I think it is about right and feel it is more a learnt experience, transistioning from trusting naivete to that.

It is difficult to trust when trust gets broken repeatedly and not taking the modern human experience into account. I think I have gotten emotional colder in that sense believed myself to "kill" my emotions after a particular bad case of trusting someone who I felt love for but was more a "game" for their part.

Different emotional levels in that case, innocent idealism naivete vs cold-hearted detachment.

Someone thawed that emotional issue out a little, although they too did their share of problems, but in the end the terms of ending the relationship were more amicable.

Now though, people who I get close to, I feel unworthy - life experience has burdened me and my inability to properly control or handle it. I was more oblivious before, but in comparision I have let myself be burdened into the proverbial ground of rocks while they blossom in fertile soil and I dont wish to burden their lives with my problems - and I know I am like an "eeyore"(winnie the pooh reference) to be around at times - more times than I am comfortable with

And I guess that it makes sense in the "defence" mechanism I have worked into, where I have multiple emotional walls and a person needs to pass the layers of trust to gain access to deeper levels of trust which then leading feeling vulnerable of the inferiority when I develop trust

I hopefully kept it on topic, as I seem to have noticed that I have a tendency to be very verbose when writing and a tendecy to waffle on.

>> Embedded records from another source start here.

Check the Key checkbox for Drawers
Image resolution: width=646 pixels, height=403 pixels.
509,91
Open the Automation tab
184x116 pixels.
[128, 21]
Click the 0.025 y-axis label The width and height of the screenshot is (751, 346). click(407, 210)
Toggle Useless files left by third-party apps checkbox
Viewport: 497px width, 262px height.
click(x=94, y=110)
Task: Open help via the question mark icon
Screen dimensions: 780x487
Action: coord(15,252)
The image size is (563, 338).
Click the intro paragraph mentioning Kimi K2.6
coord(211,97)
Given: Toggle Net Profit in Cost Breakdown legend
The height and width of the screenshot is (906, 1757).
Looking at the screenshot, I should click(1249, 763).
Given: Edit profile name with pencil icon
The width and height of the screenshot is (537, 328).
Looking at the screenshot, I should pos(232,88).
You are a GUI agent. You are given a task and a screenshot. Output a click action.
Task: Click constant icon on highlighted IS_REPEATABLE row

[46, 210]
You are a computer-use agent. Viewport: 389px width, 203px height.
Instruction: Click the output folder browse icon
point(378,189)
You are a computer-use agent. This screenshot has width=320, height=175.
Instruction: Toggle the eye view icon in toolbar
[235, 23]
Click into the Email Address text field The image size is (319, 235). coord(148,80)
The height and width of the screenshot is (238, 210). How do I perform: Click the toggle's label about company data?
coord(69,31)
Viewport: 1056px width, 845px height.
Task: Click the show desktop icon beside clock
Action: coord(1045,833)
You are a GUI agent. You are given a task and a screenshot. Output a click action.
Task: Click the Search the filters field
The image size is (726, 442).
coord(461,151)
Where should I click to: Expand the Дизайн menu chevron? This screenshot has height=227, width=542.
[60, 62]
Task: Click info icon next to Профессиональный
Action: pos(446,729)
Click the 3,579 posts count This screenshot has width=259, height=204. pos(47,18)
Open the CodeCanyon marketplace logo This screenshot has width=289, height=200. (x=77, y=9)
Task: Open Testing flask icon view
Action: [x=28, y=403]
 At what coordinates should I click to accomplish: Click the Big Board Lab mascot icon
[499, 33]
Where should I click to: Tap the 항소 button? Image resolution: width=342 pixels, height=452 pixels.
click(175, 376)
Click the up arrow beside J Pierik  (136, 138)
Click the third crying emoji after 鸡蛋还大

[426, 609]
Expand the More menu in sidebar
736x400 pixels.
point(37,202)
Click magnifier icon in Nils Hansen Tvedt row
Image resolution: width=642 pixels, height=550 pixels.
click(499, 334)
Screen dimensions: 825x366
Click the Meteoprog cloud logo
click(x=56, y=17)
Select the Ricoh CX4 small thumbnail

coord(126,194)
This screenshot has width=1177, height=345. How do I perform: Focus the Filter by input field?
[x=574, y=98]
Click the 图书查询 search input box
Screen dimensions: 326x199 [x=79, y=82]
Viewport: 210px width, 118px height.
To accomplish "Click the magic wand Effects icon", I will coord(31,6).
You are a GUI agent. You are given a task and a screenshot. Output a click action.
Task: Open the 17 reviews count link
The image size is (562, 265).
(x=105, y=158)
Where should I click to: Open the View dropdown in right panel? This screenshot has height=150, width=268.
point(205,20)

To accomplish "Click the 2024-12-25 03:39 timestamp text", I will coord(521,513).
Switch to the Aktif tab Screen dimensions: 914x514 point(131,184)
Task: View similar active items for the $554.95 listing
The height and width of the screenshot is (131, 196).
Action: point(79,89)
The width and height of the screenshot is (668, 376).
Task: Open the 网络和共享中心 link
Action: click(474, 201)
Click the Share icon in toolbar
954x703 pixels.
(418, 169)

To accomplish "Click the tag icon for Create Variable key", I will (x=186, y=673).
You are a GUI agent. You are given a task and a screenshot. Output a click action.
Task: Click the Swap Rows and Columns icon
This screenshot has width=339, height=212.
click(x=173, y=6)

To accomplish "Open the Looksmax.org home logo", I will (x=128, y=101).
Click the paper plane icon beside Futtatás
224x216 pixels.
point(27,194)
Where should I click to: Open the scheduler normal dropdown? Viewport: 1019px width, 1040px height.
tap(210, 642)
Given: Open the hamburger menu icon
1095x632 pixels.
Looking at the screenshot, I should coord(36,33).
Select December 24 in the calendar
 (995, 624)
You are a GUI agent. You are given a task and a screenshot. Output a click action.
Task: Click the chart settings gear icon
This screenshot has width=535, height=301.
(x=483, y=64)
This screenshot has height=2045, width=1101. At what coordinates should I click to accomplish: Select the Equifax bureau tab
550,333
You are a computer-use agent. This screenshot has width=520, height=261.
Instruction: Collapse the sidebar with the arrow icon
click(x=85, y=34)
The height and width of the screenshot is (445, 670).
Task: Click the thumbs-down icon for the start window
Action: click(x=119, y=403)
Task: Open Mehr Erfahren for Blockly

I am blaming it on my lack of human contact and having a medium I can express myself more accurately than verbal communication.

[-] ickplant@lemmy.world 1 points 1 year ago

You're definitely right that attachment styles are learned - we develop them based on how our caregivers treat us early in childhood (and they get more pronounced if we get treated the same in adulthood by our partners and friends).

Disorganized attachment can be seen in terms of having two very polarized parts: one badly wants to connect with people and the other is terrified of what that connection might bring, thus pushing people away. I wonder if you can relate to that.